Wednesday, November 27, 2013

Coney Island Birds

Saturday seemed like a good day ride the "F" train to Stillwell Avenue for some coastal birding at Coney Island. Peter Colen joined me.

There were strong gusts blowing in from the North, but the amusement parks and tall buildings parallel to the boardwalk acted as a windbreak, screening the sand from the arctic blast. The water from the newly renovated fishing pier seemed relatively calm compared to the whitecaps farther to the South and closer to Breezy Point. Tens of thousands of gulls were feeding on some type of bait fish. Masses of mostly white animals slowly drifted into the wind like flakes in a snow globe. We counted several Northern Gannets among the more common gulls. The annual overwintering Long-tailed Duck flocks haven't arrived and we only counted a small number of these striking, black, white and brown waterfowl. A flock of over 50 Sanderlings rested at the end of a rock jetty to the West of the Stillwell bathhouse.

We continued walking down the boardwalk to the Western-most jetty where we ran into Bobbi, Dennis and Kristin. They also had the idea to look for any unusual seabirds or seaducks carried in on the strong North winds. I asked if they'd seen any Purple Sandpipers. They hadn't, so I walked to the edge of the jetty and started to step up onto one of the boulders. A Purple Sandpiper immediately popped up from his hiding place between the green draped rocks. A second one was a few feet to his left. Both Common and Red-throated Loons were diving for fish in the bay between the jetty and Sea Gate.

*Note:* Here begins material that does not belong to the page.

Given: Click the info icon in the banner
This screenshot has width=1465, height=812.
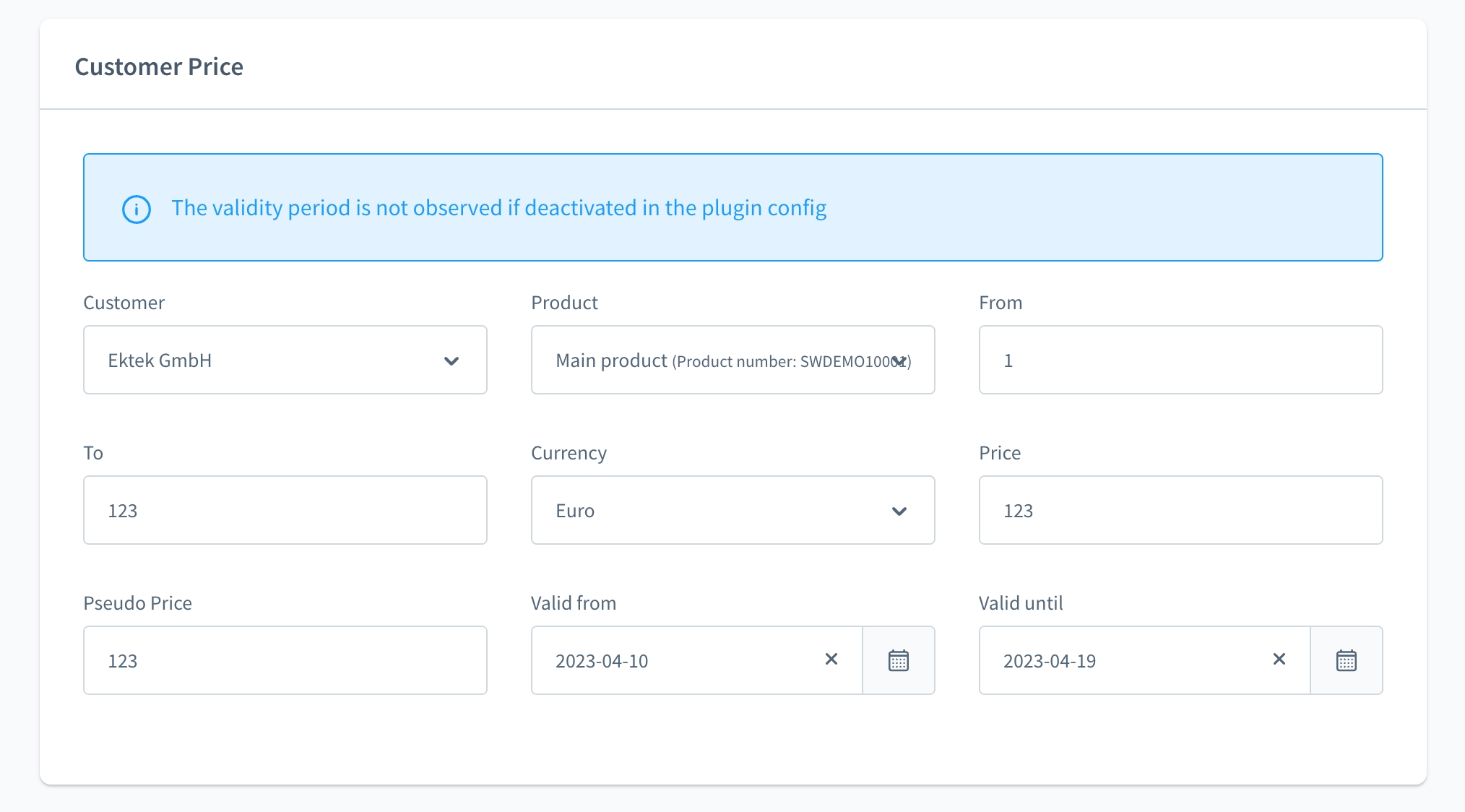Looking at the screenshot, I should (137, 210).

It was nearly impossible to pick out any unusual gulls in the overwhelming mass of birds dominating the horizon. Eventually Peter and I gave up and decided to walk North, to Coney Island Creek Park to look for Snow Buntings.

By the time we arrived at the edge of Gravesend Bay, the wind seemed to have died down a little. We walked a few hundred yards to the West, where a tiny section of dune habitat is still relatively intact. I decided the edge of the dunes would be a more likely place to find Snow Buntings given its protection from the wind and the availability of seeds. My hunch paid off as a bunting scurried away from us and hid behind some vegetation. I called the bird in and a second one joined him. Peter has some very nice photos on his website here. After watching the birds for a few minutes we continued heading into Coney Island Creek to look for gulls and waterfowl. Along the way I spotted these tracks left by one of the Snow Buntings. I like how the "older" tracks on the downslope of the dune are disintegrating from wind action.

A lone cormorant and a mixed flock of Herring, Ring-billed and Great Black-backed Gulls were gorging themselves on a windfall of bait fish near the creek's old yellow submarine. Long, thin and silvery, I said to Peter that they looked like eels. After examining his photos and doing a little research online, I feel fairly certain that they were Sand Eels. Here's a good piece on the bait fish of Long Island waters.

With each new cold front, there's a possibility of some good bird showing up around the coast. You might even spot a Harbor Seal or two. So put on your long underwear, if you have to, and get outside.